I have a set of data where I have annual totals for specific values stored in one row (observation). I'd like to tidy the data in R so that this total row is broken out for each month using a simple equation (total/12) that stores the annual total divided by 12 in each of 12 rows as a monthly total. I'm trying to do this in R but am very beginner and not quite sure where to start.

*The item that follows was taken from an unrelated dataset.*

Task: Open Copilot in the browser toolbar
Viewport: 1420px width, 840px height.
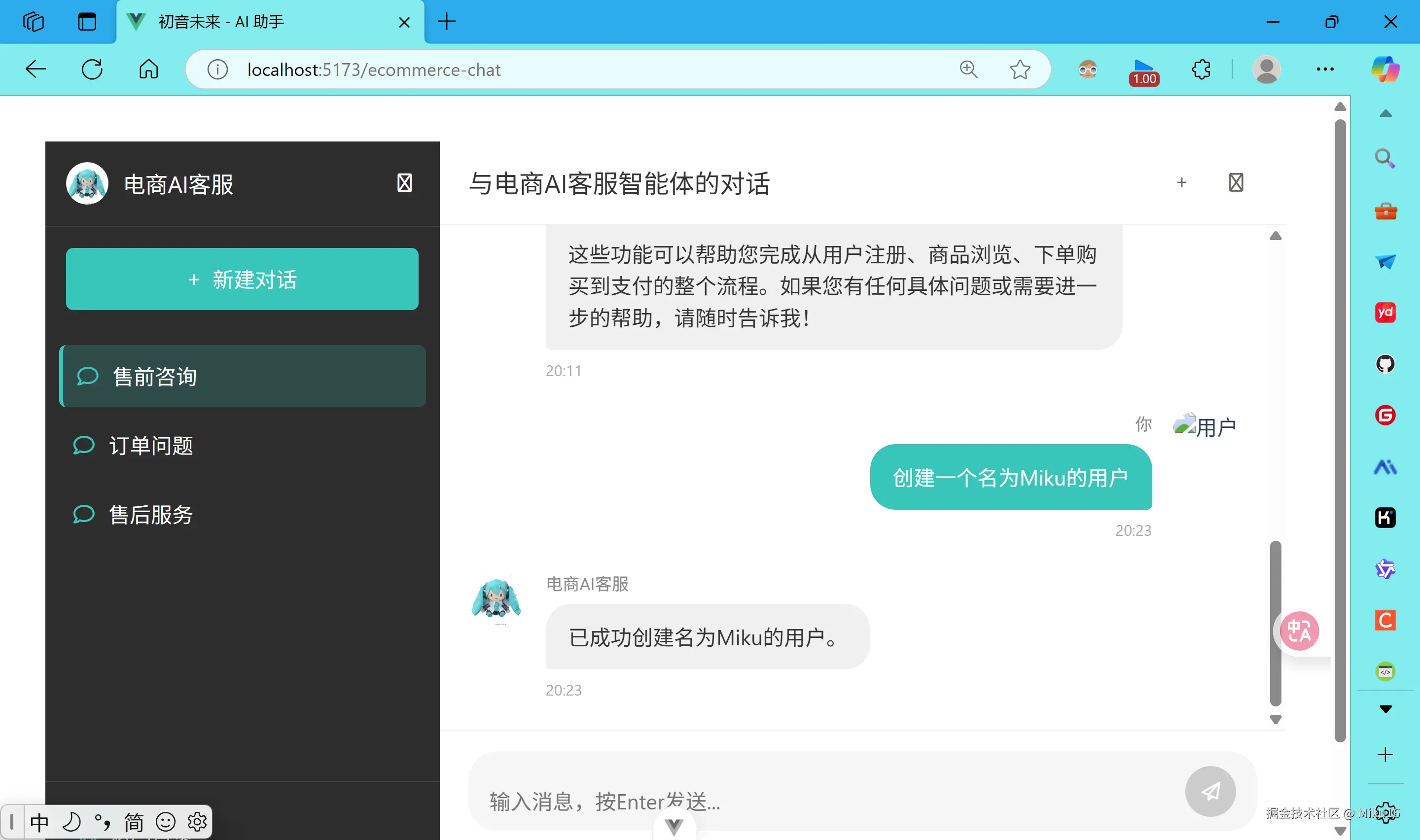Action: click(1386, 69)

Example is below:
Date | Total
2015 | 12,000
Some R function to convert to:
Date | Total
01-01-2015 | 1,000
02-01-2015 | 1,000
03-01-2015 | 1,000
Here is an example dataset with multiple years, which I presume is your desired use case:
myData <-
data.frame(
Date = 2011:2015
, Total = (1:5)*1200
)
Then, I split the data.frame up by the Date
column (this assumes the years are unique), looped through with lapply
to modify to the monthly values you wanted, then stitched them back together with bind_rows
from dplyr
(also need to load dplyr
or magrittr
for the pipes (%>%
) to work).
myData %>%
split(.$Date) %>%
lapply(function(x){
temp <- data.frame(
Date = as.Date(paste(x$Date
, formatC(1:12, width = 2, flag = "0")
, "01"
, sep = "-"))
, Total = x$Total / 12
)
}) %>%
bind_rows()
Gives (note, using ...
to indicate skipped rows)
Date Total
1 2011-01-01 100
2 2011-02-01 100
3 2011-03-01 100
...
16 2012-04-01 200
17 2012-05-01 200
18 2012-06-01 200
...
29 2013-05-01 300
30 2013-06-01 300
31 2013-07-01 300
...
43 2014-07-01 400
44 2014-08-01 400
45 2014-09-01 400
...
58 2015-10-01 500
59 2015-11-01 500
60 2015-12-01 500
If, as suggested in the comments, you need to divide by a different number of months each year, I would create a vector of the divisors named for the years. Here, I am using dplyr
for n_distinct
and the magrittr
pipe to ease naming of the common case. Then, add/change the entry for the different year:
toDivide <-
rep(12, n_distinct(myData$Date)) %>%
setNames(sort(unique(myData$Date)))
toDivide["2016"] <- 9
Then, instead of 12
as above, you can use this vector. So, replace this:
Total = x$Total / 12
within the lapply
loop, with this:
Total = x$Total / toDivide[as.character(x$Date)]
and it should divide by the entry for that year, instead of always dividing by the same thing.